Lors de la dernière conférence internationale du travail, le directeur général du Bureau international du travail a intitulé son rapport : S'affranchir de la pauvreté par le travail.

Qui ne voit que cette finalité fonde toutes les autres et constitue la valeur originelle du travail humain ? La réforme de nos pratiques et de notre législation en ces matières n'aura toute sa légitimité que si elle peut favoriser la réalisation de cet objectif universel.

Ce rapport présenté à Genève fait référence aux documents stratégiques de réduction de la pauvreté qui ont été proposés aux Etats du monde entier et qui ont déjà été adoptés par soixante pays émergents.

Il conclut à la nécessité de mobiliser la communauté de travail pour vaincre la pauvreté.

Je me plais à constater que les différents volets identifiés par le BIT dans le programme pilote sur le travail décent sont en phase avec la philosophie du projet de loi qui nous est soumis.

Le premier d'entre eux est celui de l'emploi et de la promotion de l'entreprise. Il s'agit, pour le BIT, d'encourager les intiatives locales, les possibilités de développement endogène. Pour cela, l'entreprise doit être le siège d'une capacité d'adaptation à la réalité locale, que ses caractéristiques soient sociales, technologiques, institutionnelles, financières, humaines. Le siège de la vitalité est enraciné dans le terrain, dans l'entreprise. Les grandes entreprises nationales et des investisseurs étrangers doivent être appelés à y contribuer, en respectant cette logique territoriale.

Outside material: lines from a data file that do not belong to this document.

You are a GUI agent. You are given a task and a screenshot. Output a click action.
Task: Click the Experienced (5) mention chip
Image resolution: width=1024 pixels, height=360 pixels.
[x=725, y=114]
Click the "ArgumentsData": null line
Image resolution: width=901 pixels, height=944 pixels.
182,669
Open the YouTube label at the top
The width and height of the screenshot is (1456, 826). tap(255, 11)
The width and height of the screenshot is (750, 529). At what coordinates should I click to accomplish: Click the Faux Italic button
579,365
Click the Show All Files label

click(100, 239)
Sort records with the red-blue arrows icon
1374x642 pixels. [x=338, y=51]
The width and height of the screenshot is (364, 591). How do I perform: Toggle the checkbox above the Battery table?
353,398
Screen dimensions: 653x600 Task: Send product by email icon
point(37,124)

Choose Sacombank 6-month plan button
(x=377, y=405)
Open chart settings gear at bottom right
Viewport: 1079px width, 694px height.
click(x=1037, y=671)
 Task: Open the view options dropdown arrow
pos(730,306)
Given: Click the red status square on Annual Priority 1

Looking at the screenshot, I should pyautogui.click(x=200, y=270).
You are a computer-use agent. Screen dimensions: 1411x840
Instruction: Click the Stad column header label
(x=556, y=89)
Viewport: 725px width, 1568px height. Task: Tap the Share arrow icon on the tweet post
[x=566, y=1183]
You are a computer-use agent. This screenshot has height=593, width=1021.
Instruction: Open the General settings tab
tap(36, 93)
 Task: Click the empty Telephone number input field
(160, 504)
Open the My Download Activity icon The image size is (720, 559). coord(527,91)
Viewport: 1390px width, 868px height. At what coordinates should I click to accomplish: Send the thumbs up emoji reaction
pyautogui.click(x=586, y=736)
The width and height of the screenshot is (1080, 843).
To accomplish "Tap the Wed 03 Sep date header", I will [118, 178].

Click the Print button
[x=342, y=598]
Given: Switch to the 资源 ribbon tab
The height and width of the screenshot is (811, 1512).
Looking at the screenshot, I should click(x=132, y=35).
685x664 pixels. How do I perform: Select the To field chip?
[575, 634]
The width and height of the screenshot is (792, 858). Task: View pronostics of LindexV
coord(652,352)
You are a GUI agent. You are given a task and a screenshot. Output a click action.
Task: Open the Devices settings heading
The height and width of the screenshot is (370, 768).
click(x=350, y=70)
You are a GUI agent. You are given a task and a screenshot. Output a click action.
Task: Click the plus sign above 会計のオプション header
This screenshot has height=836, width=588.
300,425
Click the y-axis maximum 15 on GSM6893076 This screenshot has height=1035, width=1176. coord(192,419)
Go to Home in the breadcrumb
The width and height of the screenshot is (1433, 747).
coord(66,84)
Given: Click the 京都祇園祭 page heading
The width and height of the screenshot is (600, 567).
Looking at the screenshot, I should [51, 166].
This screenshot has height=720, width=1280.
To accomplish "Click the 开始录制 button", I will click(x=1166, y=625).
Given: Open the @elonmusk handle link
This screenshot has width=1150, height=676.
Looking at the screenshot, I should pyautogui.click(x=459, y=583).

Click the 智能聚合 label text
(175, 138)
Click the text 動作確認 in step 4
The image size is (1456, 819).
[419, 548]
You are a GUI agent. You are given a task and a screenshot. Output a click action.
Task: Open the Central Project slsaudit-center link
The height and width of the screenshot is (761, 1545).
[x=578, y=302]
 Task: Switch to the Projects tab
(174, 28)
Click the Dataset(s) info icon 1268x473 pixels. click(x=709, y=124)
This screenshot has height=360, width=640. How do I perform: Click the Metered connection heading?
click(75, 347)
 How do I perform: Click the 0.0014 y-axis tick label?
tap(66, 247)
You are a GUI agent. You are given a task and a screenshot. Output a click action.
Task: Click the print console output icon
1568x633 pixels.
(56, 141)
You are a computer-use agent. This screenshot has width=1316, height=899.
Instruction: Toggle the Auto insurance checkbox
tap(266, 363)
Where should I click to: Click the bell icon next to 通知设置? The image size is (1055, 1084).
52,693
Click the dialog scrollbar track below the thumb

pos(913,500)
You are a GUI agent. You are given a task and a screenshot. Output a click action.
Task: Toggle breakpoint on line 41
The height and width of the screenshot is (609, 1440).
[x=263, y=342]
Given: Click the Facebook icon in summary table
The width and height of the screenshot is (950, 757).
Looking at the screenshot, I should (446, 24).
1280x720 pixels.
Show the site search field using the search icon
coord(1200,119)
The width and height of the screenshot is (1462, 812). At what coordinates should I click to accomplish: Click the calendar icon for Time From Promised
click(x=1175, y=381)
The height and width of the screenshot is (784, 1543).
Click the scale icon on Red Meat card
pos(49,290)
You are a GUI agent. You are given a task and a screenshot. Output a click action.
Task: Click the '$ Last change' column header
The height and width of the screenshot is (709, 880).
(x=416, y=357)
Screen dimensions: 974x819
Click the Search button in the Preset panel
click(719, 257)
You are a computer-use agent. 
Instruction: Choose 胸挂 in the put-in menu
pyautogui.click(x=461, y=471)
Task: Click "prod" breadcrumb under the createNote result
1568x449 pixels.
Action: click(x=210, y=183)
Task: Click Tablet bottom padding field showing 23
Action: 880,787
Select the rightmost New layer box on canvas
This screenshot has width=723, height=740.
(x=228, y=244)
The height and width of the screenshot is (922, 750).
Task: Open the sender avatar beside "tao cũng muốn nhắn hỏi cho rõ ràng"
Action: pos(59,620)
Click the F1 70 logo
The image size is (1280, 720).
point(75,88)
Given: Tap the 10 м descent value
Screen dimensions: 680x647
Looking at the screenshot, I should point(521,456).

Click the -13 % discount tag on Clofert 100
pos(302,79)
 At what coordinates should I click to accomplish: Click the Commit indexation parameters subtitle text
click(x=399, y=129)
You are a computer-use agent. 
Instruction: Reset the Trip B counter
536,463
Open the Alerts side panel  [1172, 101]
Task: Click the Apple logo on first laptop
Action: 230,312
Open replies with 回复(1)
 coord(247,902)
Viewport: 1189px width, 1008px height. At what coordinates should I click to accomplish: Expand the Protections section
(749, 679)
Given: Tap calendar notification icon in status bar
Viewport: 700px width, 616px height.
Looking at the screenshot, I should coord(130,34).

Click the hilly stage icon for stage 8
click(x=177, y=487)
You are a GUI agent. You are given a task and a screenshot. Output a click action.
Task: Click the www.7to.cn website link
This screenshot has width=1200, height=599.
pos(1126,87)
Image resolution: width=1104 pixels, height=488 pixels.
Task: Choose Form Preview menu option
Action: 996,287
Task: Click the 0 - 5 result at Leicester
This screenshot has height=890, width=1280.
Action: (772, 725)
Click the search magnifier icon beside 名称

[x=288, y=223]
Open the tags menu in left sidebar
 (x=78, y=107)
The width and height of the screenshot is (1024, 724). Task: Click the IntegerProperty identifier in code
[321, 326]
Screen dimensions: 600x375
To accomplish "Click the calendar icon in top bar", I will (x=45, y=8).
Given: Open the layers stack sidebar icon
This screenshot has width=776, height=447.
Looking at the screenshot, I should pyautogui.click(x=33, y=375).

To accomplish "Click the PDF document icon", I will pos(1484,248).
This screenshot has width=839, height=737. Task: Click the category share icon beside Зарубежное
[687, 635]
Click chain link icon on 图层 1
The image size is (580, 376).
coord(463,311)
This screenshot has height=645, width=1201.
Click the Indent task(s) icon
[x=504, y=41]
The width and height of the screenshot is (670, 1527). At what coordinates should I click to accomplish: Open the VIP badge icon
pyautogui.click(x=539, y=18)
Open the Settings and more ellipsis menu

Le deuxième volet concerne la protection sociale. Je le cite pour mémoire, car le texte d'aujourd'hui ne se situe pas à proprement parler sur ce plan de la solidarité nationale. Il n'y est cependant pas étranger puisque ce volet est indissociable des accords partenariaux, ne serait-ce qu'à travers les questions de sécurité et de santé au travail.

Le troisième volet souligné par le BIT est celui de la modernisation du code du travail et de la promotion de la négociation collective. Il se trouve au coeur de la réforme d'aujourd'hui. Derrière la redistribution des compétences entre les différents niveaux d'accord et la nécessaire souplesse génératice d'innovation, se fait clairement jour le besoin de dégager des principes et des droits fondamentaux du travail humain. Pour y parvenir - et c'est une nécessité mondiale -, il faut articuler deux catégories de mécanismes juridiques : d'une part, ceux, qui, tels des interdits, doivent constituer une protection absolue pour tous les hommes à la surface de la planète, et, d'autre part, ceux qui, à l'inverse, libèrent les initiatives à la base, permettant à chacun de participer concrètement à la construction de sa propre vie.

Mal synchronisées ou mal régulées dans leur logique propre, ces deux dimensions peuvent soit se retourner contre ceux qui pensaient y trouver protection, soit accentuer le dramatique fossé qui existe entre les pauvres et ceux qui ne le sont pas. Mais il est impossible de ne recourir qu'à une seule des deux logiques. Elles doivent être combinées.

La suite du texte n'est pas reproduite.